Dealing with people who continually act in toxic ways is mentally exhausting. For the emotionally vulnerable and people with Borderline Personality Disorder, it can be devastating, even a life-threatening event. Here are five ways to help neutralise mental and verbal poison from other people.
Micro-bullying
“You can’t have a piece of this cake, you’re on a diet.” “Is that your third glass of wine, you have work in the morning.” It appears to others the advice is good, but you feel yourself shrinking inward and somewhat nauseous with an ominous feeling of déjà vu. Walk away, eat the cake, drink the wine, and pretend you didn’t hear them. What comes to mind immediately when I typed the first two sentences is to slowly and delicately mash the cake into their face. You shouldn’t do that, but imagine you are doing it. Rather satisfying. You don’t have to justify your decisions to anyone.
Ghosting
Ghosting people, for no apparent reason, is very much passive-aggressive behaviour. Feelings can range from mild annoyance to feelings of rejection and abandonment, or feelings of wanting to self-harm or attempt suicide. People who ghost others can just be unable to commit to an event or be avoiding potential conflict. Perhaps set a boundary by letting them know you feel a certain way. Addressing this head-on without ambiguity can help.
Gaslighting
When you voice your fears or frustrations to someone and they tell you that there is nothing wrong, and it’s all in your head, you can start to doubt yourself and question your own sanity. Hang onto your psychological truth. Trust your instincts. The other person is trying to gaslight you. It would be better to air your problems to someone who has a track record of listening and responding well. Choose your confidants wisely.
Shunned and Ignored
Being ignored is like ghosting, only in real life. If you are emotionally vulnerable this can be frightening and make you feel confused, unsafe, isolated and alone. This is so difficult because you have no power or control, and feel swept up and out to sea. Sometimes there is no answer, no resolution to this problem, you have to adapt and survive the best way you can.
Flaking out
You’ve made arrangements to meet up and the other person cancels citing they have to take their grandmother’s dog to the vet to get its nails clipped. Once is fair enough. If the other person cancels a second time due to obscure reasons, that may be a coincidence but probably not. But a third time, it is definitely a pattern of behaviour. Chances are they treat others the same way. It’s not you, it’s them. This person is definitely flaky as. Stop making arrangements immediately. If the flake makes arrangements to meet up with you after this, set some boundaries, politely decline or call them out on their flakiness.

# DATASET EXCERPTS
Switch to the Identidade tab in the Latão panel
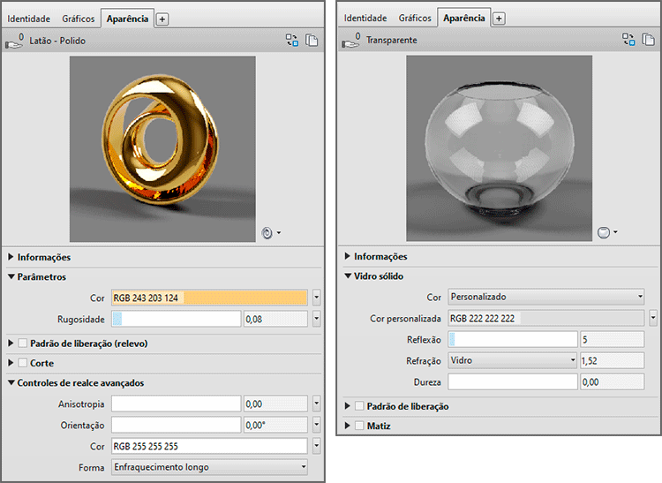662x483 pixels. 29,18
* * *
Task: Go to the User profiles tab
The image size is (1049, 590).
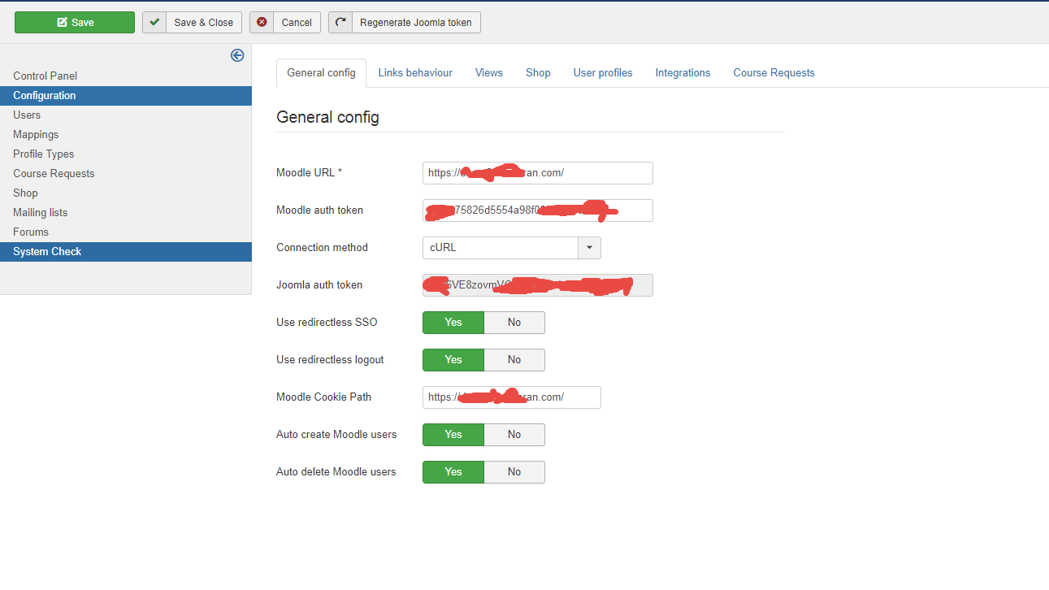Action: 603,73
...
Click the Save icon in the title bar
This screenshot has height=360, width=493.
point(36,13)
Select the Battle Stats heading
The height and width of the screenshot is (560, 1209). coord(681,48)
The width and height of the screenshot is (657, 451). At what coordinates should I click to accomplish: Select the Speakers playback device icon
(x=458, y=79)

# PROBLEM DESCRIPTION
Decide whether each statement below agrees with the text above on dealing with toxic people. Answer yes or no for each, and quote the words from the text that decide it. 1. The text advises setting a boundary with someone who ghosts you. 2. The text says a second cancellation is definitely a pattern of behavior. 3. The text recommends actually mashing the cake into the other person's face.

# RESPONSE AREA
1. Yes: "Perhaps set a boundary by letting them know you feel a certain way."
2. No: "If the other person cancels a second time due to obscure reasons, that may be a coincidence but probably not. But a third time, it is definitely a pattern of behaviour."
3. No: "You shouldn’t do that, but imagine you are doing it."